A reunião do Conselho Deliberativo do Flamengo, realizada nesta quarta-feira (18), teve como foco o futuro estádio do Rubro-Negro no terreno do Gasômetro, com projeções atualizadas sobre prazos e custos. A diretoria apresentou aos conselheiros que a obra só deve ser entregue a partir de 2034, podendo se estender até 2036 caso ocorram fatores externos que atrasem o cronograma.
A avaliação é de que a estimativa inicial feita pela antiga gestão não contemplava todas as variáveis de preço e etapas necessárias. Após revisão da FGV, o valor total de implantação do projeto, considerando inflação, contingências, insumos e custo de capital, chegou a R$ 3,1 bilhões, bem acima dos R$ 1,9 bilhão previstos anteriormente.
Participaram da exposição, o presidente do clube, Luiz Eduardo Baptista, além de representantes da RRA Consultoria e da FGV Conhecimento, que detalharam estudos técnicos envolvendo sondagem do solo, análise arbórea, levantamento topográfico, preservação do patrimônio histórico e descontaminação da área.

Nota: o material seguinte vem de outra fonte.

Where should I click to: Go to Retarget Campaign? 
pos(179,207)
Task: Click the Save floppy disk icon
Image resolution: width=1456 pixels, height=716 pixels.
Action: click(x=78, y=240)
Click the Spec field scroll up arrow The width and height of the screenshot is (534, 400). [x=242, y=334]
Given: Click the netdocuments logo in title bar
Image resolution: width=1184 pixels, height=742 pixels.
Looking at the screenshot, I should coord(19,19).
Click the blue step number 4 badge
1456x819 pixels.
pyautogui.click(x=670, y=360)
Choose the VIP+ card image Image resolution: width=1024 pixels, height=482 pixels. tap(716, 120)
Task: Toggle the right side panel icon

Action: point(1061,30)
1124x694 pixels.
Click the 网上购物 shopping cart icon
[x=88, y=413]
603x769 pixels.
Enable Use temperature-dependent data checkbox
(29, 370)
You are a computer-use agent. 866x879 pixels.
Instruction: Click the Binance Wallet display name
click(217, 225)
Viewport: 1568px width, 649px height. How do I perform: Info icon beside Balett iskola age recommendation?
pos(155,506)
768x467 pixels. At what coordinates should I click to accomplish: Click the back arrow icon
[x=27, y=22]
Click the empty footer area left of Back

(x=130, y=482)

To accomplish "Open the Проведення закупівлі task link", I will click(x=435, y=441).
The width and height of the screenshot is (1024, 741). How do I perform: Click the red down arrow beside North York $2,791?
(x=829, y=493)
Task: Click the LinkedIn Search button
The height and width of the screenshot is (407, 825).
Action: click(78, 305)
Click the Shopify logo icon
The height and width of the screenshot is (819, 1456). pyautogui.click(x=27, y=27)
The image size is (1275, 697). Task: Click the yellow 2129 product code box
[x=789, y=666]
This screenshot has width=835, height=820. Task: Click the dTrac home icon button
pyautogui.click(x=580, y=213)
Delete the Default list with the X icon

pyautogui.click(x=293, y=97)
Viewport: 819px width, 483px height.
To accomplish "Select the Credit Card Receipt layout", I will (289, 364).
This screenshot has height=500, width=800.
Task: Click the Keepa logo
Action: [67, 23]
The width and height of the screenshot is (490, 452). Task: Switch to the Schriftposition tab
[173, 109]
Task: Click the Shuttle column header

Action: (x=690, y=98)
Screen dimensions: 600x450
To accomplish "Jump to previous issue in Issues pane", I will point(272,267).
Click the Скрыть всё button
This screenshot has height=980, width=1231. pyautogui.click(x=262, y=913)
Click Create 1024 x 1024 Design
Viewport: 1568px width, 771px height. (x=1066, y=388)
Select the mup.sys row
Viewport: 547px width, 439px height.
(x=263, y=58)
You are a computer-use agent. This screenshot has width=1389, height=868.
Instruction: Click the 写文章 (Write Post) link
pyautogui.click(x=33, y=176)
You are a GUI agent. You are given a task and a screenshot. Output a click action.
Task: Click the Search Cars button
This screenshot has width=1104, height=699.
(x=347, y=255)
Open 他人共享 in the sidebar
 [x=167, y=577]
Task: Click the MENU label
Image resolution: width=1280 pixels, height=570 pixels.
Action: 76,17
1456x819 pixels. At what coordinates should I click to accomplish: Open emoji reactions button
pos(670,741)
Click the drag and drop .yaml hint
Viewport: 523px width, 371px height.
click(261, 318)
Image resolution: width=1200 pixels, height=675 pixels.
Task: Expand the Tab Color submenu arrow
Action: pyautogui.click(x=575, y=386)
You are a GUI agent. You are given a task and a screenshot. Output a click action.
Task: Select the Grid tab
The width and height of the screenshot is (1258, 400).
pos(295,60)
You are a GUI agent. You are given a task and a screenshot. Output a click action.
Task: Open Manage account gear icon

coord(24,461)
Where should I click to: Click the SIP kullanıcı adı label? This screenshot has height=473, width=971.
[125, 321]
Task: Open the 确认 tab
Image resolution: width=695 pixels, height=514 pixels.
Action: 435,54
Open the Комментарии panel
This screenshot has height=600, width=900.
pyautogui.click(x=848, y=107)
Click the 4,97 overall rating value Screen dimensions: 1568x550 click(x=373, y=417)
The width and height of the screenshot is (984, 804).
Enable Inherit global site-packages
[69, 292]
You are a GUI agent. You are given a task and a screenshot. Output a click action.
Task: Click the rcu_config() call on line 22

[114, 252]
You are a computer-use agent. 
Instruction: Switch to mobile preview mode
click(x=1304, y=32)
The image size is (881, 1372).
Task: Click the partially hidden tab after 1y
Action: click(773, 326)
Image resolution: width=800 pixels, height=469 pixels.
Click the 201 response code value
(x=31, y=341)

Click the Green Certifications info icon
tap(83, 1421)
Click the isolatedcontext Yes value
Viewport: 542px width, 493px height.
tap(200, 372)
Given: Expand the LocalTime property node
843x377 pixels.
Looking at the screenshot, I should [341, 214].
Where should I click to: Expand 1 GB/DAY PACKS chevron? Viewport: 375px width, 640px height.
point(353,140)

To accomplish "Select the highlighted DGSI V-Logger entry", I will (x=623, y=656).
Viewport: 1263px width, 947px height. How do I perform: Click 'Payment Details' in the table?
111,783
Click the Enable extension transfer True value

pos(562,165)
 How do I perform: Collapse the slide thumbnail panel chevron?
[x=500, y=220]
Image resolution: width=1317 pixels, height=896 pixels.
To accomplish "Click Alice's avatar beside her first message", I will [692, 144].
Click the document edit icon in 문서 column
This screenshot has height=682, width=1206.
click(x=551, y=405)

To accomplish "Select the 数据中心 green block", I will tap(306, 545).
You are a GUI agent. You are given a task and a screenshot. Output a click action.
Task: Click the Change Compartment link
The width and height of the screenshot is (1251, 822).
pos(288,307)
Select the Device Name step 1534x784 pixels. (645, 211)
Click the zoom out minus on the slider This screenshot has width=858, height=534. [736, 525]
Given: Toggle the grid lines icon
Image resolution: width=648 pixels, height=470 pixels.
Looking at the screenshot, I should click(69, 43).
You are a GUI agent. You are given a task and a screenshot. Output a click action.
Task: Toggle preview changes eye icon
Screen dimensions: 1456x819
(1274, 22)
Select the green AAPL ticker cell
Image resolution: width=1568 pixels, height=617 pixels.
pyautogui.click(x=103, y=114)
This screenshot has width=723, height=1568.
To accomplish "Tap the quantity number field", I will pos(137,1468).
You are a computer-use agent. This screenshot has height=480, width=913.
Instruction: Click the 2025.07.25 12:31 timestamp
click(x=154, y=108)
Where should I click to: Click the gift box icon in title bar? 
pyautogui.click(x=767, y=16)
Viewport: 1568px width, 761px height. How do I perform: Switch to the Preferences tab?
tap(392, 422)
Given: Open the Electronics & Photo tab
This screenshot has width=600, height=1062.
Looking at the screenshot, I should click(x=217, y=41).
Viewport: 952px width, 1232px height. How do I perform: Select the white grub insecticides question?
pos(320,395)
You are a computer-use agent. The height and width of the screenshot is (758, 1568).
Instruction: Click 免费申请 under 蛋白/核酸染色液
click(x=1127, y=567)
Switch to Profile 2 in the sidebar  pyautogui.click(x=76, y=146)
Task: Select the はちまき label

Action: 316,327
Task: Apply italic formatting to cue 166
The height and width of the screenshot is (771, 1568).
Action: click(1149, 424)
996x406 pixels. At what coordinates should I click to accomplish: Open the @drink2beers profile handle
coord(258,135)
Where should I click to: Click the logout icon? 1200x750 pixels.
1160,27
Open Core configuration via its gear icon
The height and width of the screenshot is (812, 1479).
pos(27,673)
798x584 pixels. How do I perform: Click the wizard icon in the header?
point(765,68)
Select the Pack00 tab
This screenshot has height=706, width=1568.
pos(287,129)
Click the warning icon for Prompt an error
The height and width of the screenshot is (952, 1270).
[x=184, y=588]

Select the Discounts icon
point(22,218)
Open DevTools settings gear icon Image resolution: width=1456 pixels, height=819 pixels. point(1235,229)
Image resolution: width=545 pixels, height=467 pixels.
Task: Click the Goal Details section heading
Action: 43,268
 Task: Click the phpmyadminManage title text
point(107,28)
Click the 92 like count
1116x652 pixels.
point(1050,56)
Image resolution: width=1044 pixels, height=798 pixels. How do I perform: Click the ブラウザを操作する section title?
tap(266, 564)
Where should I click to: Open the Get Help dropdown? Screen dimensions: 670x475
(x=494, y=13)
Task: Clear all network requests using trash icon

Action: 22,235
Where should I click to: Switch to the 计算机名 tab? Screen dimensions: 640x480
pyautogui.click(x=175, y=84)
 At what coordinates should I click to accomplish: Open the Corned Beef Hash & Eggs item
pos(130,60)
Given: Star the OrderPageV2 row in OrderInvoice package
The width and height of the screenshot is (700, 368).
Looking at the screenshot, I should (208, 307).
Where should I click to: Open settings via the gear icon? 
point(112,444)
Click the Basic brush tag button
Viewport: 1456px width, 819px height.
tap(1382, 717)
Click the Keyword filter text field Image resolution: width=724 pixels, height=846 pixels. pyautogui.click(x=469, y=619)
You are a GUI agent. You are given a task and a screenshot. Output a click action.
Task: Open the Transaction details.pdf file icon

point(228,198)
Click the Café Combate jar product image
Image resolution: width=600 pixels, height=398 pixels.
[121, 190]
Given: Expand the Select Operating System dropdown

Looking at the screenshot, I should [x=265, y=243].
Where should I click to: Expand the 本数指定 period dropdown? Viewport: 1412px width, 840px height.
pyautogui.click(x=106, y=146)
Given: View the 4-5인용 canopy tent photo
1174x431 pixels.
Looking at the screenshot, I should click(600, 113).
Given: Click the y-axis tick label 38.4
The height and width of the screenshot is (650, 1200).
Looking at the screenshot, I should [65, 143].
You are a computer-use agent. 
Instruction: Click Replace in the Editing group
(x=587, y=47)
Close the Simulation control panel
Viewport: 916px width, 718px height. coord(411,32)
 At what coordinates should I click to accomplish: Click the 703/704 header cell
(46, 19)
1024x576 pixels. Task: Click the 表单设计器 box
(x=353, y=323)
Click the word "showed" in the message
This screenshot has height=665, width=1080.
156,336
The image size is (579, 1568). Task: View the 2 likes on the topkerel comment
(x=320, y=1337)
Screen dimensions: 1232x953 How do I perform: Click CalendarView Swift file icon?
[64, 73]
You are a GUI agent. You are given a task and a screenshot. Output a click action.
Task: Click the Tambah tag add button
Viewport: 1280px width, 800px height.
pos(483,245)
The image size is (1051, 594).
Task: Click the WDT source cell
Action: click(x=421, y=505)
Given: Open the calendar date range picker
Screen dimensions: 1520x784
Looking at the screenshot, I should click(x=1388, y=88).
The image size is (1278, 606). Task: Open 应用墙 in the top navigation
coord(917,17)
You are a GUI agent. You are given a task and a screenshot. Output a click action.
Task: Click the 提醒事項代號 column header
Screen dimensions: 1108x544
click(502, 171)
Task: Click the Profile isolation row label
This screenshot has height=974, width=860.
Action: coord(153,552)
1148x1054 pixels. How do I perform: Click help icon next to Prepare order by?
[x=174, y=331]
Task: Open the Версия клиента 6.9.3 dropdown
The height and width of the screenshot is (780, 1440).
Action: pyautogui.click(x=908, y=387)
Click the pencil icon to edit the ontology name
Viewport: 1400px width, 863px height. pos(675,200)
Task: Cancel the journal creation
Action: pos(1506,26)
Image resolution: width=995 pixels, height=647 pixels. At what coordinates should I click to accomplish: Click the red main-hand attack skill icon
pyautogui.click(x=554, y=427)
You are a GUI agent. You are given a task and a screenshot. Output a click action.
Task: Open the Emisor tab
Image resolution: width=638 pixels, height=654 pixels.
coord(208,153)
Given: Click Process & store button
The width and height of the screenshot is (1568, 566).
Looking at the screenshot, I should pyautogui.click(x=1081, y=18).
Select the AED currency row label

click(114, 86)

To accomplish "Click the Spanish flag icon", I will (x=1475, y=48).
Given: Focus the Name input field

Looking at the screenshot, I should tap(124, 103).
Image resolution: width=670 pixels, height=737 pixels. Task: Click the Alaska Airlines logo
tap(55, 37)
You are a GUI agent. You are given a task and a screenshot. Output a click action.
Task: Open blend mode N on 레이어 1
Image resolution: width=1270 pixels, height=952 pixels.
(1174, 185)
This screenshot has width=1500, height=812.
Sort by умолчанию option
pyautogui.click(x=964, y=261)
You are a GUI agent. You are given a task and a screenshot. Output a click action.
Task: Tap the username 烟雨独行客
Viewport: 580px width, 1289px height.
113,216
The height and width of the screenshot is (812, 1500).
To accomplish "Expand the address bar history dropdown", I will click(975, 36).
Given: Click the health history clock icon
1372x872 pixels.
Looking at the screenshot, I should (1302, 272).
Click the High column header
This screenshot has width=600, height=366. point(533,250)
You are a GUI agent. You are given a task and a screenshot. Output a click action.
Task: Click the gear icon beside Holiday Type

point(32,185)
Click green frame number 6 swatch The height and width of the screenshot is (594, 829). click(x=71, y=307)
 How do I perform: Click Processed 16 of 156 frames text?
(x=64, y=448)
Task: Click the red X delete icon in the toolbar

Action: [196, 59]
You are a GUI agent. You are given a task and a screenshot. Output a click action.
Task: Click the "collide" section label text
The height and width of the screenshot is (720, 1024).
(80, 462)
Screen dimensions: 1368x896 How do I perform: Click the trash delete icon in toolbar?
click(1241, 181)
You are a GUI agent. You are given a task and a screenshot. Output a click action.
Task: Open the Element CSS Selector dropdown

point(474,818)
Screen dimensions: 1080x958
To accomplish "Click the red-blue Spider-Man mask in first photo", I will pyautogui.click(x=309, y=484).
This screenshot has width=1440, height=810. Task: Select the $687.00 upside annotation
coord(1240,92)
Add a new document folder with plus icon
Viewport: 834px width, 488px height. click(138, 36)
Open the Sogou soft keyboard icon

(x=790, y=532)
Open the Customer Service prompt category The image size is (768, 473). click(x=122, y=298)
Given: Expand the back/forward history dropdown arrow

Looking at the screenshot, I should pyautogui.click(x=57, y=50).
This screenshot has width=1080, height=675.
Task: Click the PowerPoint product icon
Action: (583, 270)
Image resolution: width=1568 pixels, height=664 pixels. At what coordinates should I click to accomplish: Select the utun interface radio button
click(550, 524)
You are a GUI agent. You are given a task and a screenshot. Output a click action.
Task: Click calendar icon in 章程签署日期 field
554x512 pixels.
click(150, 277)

Segundo o time da Gávea, as pesquisas feitas ao longo desse período tiveram o objetivo de criar um modelo viável, corrigindo distorções herdadas do planejamento inicial, como subavaliação de custos, prazos pouco realistas, expectativas infladas de receita e um formato de financiamento sem sustentação.
Os pontos abordados na apresentação
No encontro foram apresentados dados sobre a concepção do estádio, que está projetado para receber 72 mil pessoas, com menor participação de assentos premium em relação ao estudo anterior. O orçamento atualizado considera cerca de R$ 2,2 bilhões, incluindo a arena, despesas com o entorno, aquisição do terreno, contingências e custo de capital, com a previsão mínima de entrega passando para julho de 2036, com dependência direta de trâmites externos.
Para viabilizar financeiramente o empreendimento, a estratégia será baseada em recursos próprios da agremiação, com lastro em crescimento de receitas recorrentes e rentabilidade, de modo a não comprometer o desempenho esportivo.
Outro ponto tratado na análise foi a revisão das projeções de arrecadação, com o plano anterior prevendo uma média de ingresso de R$ 195,44, mais que o dobro do valor praticado atualmente, além de 30% dos lugares serem destinados ao setor VIP ou Premium, o dobro do percentual em vigor no Maracanã. Também houve ajuste na estimativa relacionada às Cepacs, que inicialmente estavam calculadas em R$ 552 milhões, mas após reavaliação foram reduzidas para R$ 194 milhões.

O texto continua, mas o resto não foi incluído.